EXERCISE PROMPT: Everything from the line that holds "Click the lock icon on Динамика товаров card" through the end of the data below should be output exactly, both ends included.

MATERIAL SHOWN:
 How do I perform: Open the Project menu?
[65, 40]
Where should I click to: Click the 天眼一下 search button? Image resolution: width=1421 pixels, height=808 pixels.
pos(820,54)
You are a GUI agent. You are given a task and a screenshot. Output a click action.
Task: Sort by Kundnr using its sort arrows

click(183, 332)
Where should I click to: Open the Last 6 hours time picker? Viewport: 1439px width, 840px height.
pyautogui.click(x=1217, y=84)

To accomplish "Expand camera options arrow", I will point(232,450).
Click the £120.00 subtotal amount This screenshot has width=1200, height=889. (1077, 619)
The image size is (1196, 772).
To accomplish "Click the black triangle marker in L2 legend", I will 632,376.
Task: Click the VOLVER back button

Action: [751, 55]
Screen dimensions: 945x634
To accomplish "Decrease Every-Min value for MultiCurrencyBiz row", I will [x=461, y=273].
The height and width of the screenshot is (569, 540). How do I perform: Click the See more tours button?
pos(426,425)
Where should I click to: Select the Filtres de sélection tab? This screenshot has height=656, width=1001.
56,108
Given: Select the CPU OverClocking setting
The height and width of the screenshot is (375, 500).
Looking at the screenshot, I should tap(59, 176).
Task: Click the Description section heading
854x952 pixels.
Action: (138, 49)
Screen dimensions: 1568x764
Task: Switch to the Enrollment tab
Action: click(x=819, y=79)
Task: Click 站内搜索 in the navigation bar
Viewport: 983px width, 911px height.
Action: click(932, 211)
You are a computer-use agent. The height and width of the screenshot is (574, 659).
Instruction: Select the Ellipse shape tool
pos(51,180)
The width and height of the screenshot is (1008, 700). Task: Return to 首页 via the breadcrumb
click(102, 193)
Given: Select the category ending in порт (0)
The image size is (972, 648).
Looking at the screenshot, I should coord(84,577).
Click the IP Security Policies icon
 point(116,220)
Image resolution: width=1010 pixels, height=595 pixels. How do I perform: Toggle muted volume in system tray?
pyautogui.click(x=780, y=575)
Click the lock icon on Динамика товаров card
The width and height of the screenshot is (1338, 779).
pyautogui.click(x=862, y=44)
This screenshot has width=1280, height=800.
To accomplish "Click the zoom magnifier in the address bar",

SOLUTION TO THIS EXERCISE:
Click the lock icon on Динамика товаров card
The width and height of the screenshot is (1338, 779).
pyautogui.click(x=862, y=44)
This screenshot has width=1280, height=800.
To accomplish "Click the zoom magnifier in the address bar",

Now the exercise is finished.